California would become the first US state to mandate warning labels on sugary nonalcoholic beverages under a bill approved in the California Senate on Thursday.
SB 1000 passed by a 21-13 vote (on party lines, as only Democrats voted in favor) and will now head to the Assembly for consideration. The Senate Appropriations Committee brought it back to the table last week after it had been moved to a suspense file given concerns about the cost of implementation.
The bill would would place the following warning on the front of all beverage containers with added sweeteners that have 75 or more calories per 12 ounces: “STATE OF CALIFORNIA SAFETY WARNING: Drinking beverages with added sugar contributes to obesity, diabetes, and tooth decay.” It is expected to cost the state $400,000 per year and would impact hundreds of beverages like fruit juices, teas, soy/almond/rice milks while exempting beverages with animal milk.

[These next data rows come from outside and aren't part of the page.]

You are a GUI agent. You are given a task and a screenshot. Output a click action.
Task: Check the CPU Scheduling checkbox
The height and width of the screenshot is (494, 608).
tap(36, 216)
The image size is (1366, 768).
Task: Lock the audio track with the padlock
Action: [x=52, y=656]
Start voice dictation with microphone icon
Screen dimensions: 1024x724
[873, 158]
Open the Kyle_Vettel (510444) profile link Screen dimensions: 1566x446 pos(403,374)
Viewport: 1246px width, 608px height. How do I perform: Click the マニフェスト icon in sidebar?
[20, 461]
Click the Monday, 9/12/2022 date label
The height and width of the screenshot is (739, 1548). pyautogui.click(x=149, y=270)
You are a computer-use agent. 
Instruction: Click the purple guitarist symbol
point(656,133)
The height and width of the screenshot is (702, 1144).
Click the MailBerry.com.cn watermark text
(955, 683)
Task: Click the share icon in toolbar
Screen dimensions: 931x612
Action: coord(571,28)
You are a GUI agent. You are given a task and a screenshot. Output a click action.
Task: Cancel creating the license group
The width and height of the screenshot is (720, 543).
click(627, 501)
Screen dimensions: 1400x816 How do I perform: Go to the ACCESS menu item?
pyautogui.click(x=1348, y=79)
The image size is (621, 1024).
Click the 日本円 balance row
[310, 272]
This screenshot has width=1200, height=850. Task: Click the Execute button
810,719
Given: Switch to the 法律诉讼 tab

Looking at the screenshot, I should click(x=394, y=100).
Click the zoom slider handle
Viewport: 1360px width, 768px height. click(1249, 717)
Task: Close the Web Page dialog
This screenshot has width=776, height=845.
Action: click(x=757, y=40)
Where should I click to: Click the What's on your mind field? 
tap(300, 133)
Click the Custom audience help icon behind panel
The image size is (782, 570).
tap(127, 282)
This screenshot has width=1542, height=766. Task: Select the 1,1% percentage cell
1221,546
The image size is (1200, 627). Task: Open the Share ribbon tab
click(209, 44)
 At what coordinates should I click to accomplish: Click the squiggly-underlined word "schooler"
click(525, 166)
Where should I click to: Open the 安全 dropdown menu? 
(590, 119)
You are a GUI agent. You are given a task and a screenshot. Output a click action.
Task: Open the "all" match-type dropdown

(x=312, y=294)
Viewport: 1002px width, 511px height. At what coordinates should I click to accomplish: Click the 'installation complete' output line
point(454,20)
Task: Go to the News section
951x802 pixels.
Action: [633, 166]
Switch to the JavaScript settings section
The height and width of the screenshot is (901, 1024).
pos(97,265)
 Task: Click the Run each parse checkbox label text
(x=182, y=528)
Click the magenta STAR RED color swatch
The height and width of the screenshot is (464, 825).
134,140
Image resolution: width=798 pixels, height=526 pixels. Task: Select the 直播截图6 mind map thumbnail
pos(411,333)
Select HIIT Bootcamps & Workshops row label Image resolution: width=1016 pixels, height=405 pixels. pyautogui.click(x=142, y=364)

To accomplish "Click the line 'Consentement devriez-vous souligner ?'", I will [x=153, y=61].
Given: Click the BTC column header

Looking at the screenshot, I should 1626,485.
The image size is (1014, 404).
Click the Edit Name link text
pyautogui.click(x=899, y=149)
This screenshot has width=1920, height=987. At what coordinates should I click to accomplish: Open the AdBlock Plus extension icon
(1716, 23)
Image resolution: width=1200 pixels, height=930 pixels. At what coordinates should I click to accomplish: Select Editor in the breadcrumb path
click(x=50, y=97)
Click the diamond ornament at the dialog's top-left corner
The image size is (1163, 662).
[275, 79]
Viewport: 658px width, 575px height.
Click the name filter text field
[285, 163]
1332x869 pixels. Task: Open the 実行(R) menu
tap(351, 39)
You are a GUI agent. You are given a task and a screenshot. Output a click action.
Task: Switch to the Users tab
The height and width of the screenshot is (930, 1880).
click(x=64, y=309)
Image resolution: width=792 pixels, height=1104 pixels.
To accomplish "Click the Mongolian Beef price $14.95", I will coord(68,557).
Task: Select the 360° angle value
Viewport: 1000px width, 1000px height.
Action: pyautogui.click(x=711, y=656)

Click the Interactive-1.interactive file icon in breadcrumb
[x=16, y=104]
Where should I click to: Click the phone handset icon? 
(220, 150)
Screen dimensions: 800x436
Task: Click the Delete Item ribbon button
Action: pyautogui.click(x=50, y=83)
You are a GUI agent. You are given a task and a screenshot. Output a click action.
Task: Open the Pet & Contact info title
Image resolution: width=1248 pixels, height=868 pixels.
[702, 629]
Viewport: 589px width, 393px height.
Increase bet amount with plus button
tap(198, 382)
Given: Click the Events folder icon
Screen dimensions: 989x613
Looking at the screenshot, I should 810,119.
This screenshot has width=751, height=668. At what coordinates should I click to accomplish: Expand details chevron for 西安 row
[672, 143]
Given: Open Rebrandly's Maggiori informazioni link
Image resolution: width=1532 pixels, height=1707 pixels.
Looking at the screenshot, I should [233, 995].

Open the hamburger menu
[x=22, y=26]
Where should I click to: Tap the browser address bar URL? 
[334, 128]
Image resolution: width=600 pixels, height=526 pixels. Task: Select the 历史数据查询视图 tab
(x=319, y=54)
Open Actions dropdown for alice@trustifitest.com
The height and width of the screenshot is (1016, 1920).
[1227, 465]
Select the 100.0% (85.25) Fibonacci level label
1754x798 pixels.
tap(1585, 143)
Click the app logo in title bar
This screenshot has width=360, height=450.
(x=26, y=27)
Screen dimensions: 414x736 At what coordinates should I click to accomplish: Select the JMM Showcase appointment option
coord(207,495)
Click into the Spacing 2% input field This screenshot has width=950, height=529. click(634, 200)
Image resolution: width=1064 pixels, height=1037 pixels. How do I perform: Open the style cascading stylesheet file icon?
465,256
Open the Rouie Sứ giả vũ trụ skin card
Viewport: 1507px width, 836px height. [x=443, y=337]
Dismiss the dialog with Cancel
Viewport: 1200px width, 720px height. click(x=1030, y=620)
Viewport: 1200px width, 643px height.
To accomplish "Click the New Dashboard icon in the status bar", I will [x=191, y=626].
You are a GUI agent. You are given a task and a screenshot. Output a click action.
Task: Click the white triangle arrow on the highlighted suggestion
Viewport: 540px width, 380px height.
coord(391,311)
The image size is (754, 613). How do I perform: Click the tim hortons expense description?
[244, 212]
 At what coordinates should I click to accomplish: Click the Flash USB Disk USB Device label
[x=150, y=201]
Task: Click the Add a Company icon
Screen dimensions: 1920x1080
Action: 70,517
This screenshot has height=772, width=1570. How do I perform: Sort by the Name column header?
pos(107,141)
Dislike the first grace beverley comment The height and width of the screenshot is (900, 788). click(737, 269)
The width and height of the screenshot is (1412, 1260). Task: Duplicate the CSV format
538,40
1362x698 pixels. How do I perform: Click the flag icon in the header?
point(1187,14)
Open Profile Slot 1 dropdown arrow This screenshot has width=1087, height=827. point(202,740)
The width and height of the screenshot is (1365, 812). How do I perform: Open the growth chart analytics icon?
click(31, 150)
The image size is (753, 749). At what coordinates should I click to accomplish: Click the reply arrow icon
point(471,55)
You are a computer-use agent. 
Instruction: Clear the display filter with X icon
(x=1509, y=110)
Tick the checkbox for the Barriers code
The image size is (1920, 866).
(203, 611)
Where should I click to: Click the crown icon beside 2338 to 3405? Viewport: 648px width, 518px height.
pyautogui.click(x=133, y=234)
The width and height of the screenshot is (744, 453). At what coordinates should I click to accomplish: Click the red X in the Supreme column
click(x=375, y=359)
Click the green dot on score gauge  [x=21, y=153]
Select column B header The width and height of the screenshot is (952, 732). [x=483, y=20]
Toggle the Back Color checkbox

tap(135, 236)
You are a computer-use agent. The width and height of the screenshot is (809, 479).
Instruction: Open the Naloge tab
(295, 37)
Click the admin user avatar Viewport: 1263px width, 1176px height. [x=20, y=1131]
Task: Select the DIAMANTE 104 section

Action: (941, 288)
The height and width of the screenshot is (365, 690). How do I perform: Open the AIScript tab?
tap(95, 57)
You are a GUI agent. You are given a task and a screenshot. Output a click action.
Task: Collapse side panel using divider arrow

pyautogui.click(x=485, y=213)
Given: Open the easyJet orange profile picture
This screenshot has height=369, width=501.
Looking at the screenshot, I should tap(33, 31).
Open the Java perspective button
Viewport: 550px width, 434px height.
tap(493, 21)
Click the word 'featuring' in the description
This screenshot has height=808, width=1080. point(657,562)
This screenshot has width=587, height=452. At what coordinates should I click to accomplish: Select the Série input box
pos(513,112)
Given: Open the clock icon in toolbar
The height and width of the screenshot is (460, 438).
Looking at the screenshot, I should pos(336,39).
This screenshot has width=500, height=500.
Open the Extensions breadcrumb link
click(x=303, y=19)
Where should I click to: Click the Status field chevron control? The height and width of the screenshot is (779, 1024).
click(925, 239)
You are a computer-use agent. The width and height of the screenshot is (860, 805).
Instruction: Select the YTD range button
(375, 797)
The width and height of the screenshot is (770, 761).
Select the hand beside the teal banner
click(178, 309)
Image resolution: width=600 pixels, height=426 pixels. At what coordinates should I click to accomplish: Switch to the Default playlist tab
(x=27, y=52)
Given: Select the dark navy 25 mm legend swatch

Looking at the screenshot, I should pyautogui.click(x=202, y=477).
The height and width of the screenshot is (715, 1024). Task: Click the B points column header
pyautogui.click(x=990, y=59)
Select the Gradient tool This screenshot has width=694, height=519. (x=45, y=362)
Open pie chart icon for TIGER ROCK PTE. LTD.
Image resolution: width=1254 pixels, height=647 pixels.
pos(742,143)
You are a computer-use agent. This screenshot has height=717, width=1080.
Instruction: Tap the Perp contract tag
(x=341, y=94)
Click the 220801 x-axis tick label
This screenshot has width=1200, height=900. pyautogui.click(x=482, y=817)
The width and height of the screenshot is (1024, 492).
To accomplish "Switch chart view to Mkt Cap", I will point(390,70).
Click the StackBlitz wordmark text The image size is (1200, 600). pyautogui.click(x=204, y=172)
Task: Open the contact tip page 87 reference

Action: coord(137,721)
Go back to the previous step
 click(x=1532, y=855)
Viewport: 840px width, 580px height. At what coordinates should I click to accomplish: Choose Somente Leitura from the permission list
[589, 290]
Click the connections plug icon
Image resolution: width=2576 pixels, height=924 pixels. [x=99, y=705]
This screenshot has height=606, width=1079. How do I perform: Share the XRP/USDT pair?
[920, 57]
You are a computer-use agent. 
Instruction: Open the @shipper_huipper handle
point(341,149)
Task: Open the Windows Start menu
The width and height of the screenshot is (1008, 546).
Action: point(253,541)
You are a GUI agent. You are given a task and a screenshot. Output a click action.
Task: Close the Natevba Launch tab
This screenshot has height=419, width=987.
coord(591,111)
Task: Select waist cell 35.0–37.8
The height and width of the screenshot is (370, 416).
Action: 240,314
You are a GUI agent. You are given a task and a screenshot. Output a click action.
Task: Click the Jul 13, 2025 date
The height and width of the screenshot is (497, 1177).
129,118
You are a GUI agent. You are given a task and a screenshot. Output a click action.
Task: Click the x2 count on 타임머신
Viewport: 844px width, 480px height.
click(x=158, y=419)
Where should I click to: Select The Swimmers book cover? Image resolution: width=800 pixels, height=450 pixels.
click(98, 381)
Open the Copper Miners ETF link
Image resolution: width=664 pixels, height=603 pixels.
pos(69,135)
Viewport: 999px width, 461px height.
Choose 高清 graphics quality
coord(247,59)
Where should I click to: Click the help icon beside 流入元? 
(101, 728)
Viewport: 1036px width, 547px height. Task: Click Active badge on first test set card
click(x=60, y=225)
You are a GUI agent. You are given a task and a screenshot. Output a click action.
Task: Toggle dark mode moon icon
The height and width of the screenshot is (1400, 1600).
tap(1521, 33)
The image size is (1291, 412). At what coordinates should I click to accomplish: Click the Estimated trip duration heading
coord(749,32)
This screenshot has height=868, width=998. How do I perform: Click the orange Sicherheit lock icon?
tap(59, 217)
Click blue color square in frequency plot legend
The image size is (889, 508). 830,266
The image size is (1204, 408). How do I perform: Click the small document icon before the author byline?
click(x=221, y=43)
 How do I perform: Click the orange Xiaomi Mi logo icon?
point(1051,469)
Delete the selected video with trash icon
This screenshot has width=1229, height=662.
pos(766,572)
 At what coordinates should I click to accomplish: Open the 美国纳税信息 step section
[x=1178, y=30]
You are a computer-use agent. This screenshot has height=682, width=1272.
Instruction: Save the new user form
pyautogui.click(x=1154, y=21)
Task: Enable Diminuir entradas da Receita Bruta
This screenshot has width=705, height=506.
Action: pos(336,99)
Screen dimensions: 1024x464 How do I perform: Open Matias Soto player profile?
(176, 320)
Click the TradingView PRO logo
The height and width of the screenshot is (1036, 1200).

“Consumers have a right to know about the adverse health effects of frequent sugary drink consumption,” said Sen. Bill Monning, who introduced the bill in April. (Read the text here .) “SB 1000 does exactly what the beverage industry has long said we should do – educate the public – and this is the appropriate public health response to the scientifically proven risks that liquid sugar poses to the public’s health. The bill is a common sense measure that is overwhelmingly supported by the public.”